▶ _Exercise_: Turn every line of the material below into a JSON list of strings, one string per line, leaving out blank lines.

▶ _Records for processing_:
————————
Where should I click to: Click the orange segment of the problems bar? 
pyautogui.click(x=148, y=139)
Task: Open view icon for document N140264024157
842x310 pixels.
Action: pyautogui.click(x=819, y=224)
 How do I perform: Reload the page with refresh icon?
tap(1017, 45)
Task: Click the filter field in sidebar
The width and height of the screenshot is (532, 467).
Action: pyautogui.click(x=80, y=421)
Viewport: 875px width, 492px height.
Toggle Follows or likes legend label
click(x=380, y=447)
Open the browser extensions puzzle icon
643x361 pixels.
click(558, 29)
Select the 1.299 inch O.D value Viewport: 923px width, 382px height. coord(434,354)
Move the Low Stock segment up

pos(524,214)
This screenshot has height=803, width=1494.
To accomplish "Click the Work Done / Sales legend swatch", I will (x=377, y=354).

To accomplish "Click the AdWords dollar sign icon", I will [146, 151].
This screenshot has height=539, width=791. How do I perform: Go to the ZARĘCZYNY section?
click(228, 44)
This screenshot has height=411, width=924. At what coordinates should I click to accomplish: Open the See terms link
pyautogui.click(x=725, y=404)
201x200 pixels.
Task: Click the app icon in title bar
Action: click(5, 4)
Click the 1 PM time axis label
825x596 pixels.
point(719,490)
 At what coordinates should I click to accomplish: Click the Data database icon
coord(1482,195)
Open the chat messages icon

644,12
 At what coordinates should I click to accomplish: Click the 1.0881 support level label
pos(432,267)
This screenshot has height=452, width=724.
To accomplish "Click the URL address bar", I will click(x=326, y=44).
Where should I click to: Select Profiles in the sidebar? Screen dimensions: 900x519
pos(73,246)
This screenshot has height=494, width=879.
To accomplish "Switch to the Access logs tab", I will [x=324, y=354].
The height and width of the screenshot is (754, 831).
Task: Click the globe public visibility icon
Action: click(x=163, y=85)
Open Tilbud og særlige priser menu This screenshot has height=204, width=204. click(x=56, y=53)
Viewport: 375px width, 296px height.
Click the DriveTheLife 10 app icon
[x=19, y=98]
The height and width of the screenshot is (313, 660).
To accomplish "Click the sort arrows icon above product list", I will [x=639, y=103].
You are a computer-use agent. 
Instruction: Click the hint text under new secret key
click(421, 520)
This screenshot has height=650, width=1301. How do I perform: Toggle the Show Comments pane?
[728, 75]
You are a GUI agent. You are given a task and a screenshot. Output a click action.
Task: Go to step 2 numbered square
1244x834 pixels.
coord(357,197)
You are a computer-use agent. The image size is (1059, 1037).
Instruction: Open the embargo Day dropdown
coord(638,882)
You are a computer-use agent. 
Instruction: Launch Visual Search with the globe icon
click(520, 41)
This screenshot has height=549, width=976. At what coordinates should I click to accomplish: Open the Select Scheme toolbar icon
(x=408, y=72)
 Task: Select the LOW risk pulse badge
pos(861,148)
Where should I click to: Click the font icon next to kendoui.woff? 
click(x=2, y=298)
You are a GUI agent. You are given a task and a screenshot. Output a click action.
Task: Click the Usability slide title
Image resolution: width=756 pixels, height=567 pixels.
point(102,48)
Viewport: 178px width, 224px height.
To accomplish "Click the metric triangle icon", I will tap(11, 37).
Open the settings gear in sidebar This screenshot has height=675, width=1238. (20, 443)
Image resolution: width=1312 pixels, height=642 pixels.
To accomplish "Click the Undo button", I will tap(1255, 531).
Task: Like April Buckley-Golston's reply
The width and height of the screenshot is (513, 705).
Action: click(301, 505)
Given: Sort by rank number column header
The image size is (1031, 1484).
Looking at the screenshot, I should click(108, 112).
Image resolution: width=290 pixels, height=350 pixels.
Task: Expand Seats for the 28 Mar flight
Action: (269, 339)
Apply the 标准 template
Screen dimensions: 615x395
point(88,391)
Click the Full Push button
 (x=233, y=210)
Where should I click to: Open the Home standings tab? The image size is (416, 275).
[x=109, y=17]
————————
▶ _Answer in full_:
[
  "Where should I click to: Click the orange segment of the problems bar? ",
  "pyautogui.click(x=148, y=139)",
  "Task: Open view icon for document N140264024157",
  "842x310 pixels.",
  "Action: pyautogui.click(x=819, y=224)",
  " How do I perform: Reload the page with refresh icon?",
  "tap(1017, 45)",
  "Task: Click the filter field in sidebar",
  "The width and height of the screenshot is (532, 467).",
  "Action: pyautogui.click(x=80, y=421)",
  "Viewport: 875px width, 492px height.",
  "Toggle Follows or likes legend label",
  "click(x=380, y=447)",
  "Open the browser extensions puzzle icon",
  "643x361 pixels.",
  "click(558, 29)",
  "Select the 1.299 inch O.D value Viewport: 923px width, 382px height. coord(434,354)",
  "Move the Low Stock segment up",
  "pos(524,214)",
  "This screenshot has height=803, width=1494.",
  "To accomplish \"Click the Work Done / Sales legend swatch\", I will (x=377, y=354).",
  "To accomplish \"Click the AdWords dollar sign icon\", I will [146, 151].",
  "This screenshot has height=539, width=791. How do I perform: Go to the ZARĘCZYNY section?",
  "click(228, 44)",
  "This screenshot has height=411, width=924. At what coordinates should I click to accomplish: Open the See terms link",
  "pyautogui.click(x=725, y=404)",
  "201x200 pixels.",
  "Task: Click the app icon in title bar",
  "Action: click(5, 4)",
  "Click the 1 PM time axis label",
  "825x596 pixels.",
  "point(719,490)",
  " At what coordinates should I click to accomplish: Click the Data database icon",
  "coord(1482,195)",
  "Open the chat messages icon",
  "644,12",
  " At what coordinates should I click to accomplish: Click the 1.0881 support level label",
  "pos(432,267)",
  "This screenshot has height=452, width=724.",
  "To accomplish \"Click the URL address bar\", I will click(x=326, y=44).",
  "Where should I click to: Select Profiles in the sidebar? Screen dimensions: 900x519",
  "pos(73,246)",
  "This screenshot has height=494, width=879.",
  "To accomplish \"Switch to the Access logs tab\", I will [x=324, y=354].",
  "The height and width of the screenshot is (754, 831).",
  "Task: Click the globe public visibility icon",
  "Action: click(x=163, y=85)",
  "Open Tilbud og særlige priser menu This screenshot has height=204, width=204. click(x=56, y=53)",
  "Viewport: 375px width, 296px height.",
  "Click the DriveTheLife 10 app icon",
  "[x=19, y=98]",
  "The height and width of the screenshot is (313, 660).",
  "To accomplish \"Click the sort arrows icon above product list\", I will [x=639, y=103].",
  "You are a computer-use agent. ",
  "Instruction: Click the hint text under new secret key",
  "click(421, 520)",
  "This screenshot has height=650, width=1301. How do I perform: Toggle the Show Comments pane?",
  "[728, 75]",
  "You are a GUI agent. You are given a task and a screenshot. Output a click action.",
  "Task: Go to step 2 numbered square",
  "1244x834 pixels.",
  "coord(357,197)",
  "You are a computer-use agent. The image size is (1059, 1037).",
  "Instruction: Open the embargo Day dropdown",
  "coord(638,882)",
  "You are a computer-use agent. ",
  "Instruction: Launch Visual Search with the globe icon",
  "click(520, 41)",
  "This screenshot has height=549, width=976. At what coordinates should I click to accomplish: Open the Select Scheme toolbar icon",
  "(x=408, y=72)",
  " Task: Select the LOW risk pulse badge",
  "pos(861,148)",
  "Where should I click to: Click the font icon next to kendoui.woff? ",
  "click(x=2, y=298)",
  "You are a GUI agent. You are given a task and a screenshot. Output a click action.",
  "Task: Click the Usability slide title",
  "Image resolution: width=756 pixels, height=567 pixels.",
  "point(102,48)",
  "Viewport: 178px width, 224px height.",
  "To accomplish \"Click the metric triangle icon\", I will tap(11, 37).",
  "Open the settings gear in sidebar This screenshot has height=675, width=1238. (20, 443)",
  "Image resolution: width=1312 pixels, height=642 pixels.",
  "To accomplish \"Click the Undo button\", I will tap(1255, 531).",
  "Task: Like April Buckley-Golston's reply",
  "The width and height of the screenshot is (513, 705).",
  "Action: click(301, 505)",
  "Given: Sort by rank number column header",
  "The image size is (1031, 1484).",
  "Looking at the screenshot, I should click(108, 112).",
  "Image resolution: width=290 pixels, height=350 pixels.",
  "Task: Expand Seats for the 28 Mar flight",
  "Action: (269, 339)",
  "Apply the 标准 template",
  "Screen dimensions: 615x395",
  "point(88,391)",
  "Click the Full Push button",
  " (x=233, y=210)",
  "Where should I click to: Open the Home standings tab? The image size is (416, 275).",
  "[x=109, y=17]"
]